For every line in the records that has the word "click", make a copy.

# INFORMATION:
- - - - -
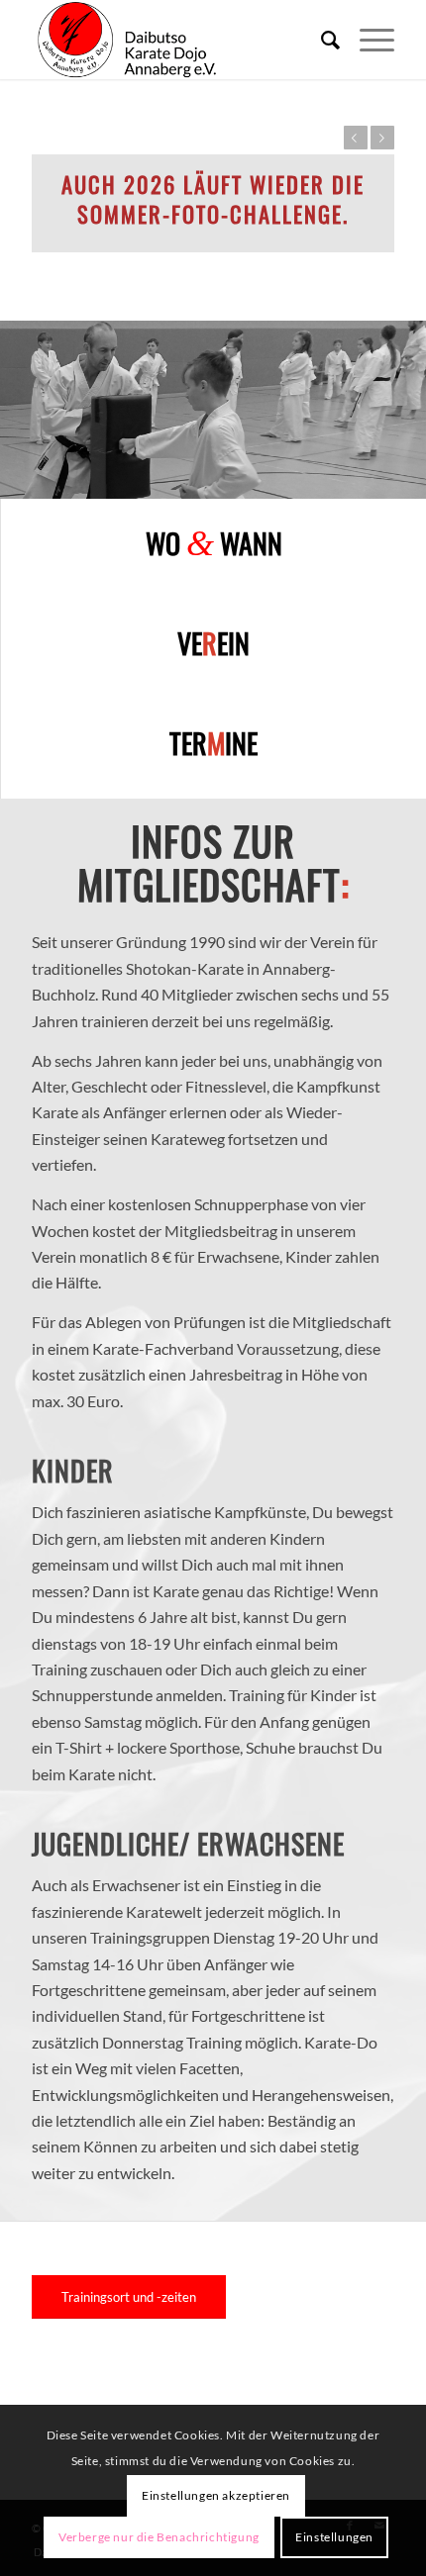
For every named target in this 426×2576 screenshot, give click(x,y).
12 (300, 478)
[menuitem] (320, 39)
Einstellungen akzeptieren (216, 2495)
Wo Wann (214, 543)
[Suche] (320, 39)
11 (284, 478)
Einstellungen (334, 2536)
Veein (213, 642)
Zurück (356, 137)
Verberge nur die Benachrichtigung (159, 2536)
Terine (213, 742)
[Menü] (367, 39)
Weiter (382, 137)
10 (268, 478)
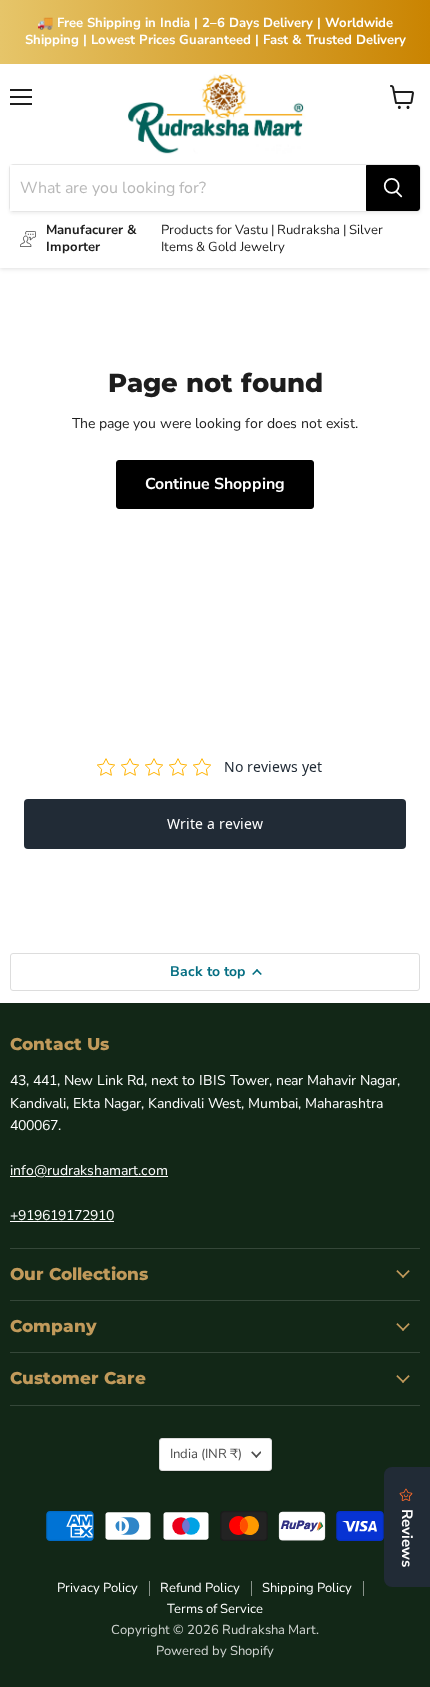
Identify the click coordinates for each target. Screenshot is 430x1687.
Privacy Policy (97, 1588)
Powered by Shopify (215, 1651)
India (206, 1454)
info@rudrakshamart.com (89, 1170)
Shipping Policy (307, 1588)
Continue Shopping (215, 484)
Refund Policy (200, 1588)
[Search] (393, 188)
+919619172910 (62, 1215)
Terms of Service (215, 1609)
- - - - -
# RESPONSE TO THE TASK:
For every named target in this 426×2576 screenshot, give click(x,y).
Identify the click coordinates for each target. Screenshot is 430x1687.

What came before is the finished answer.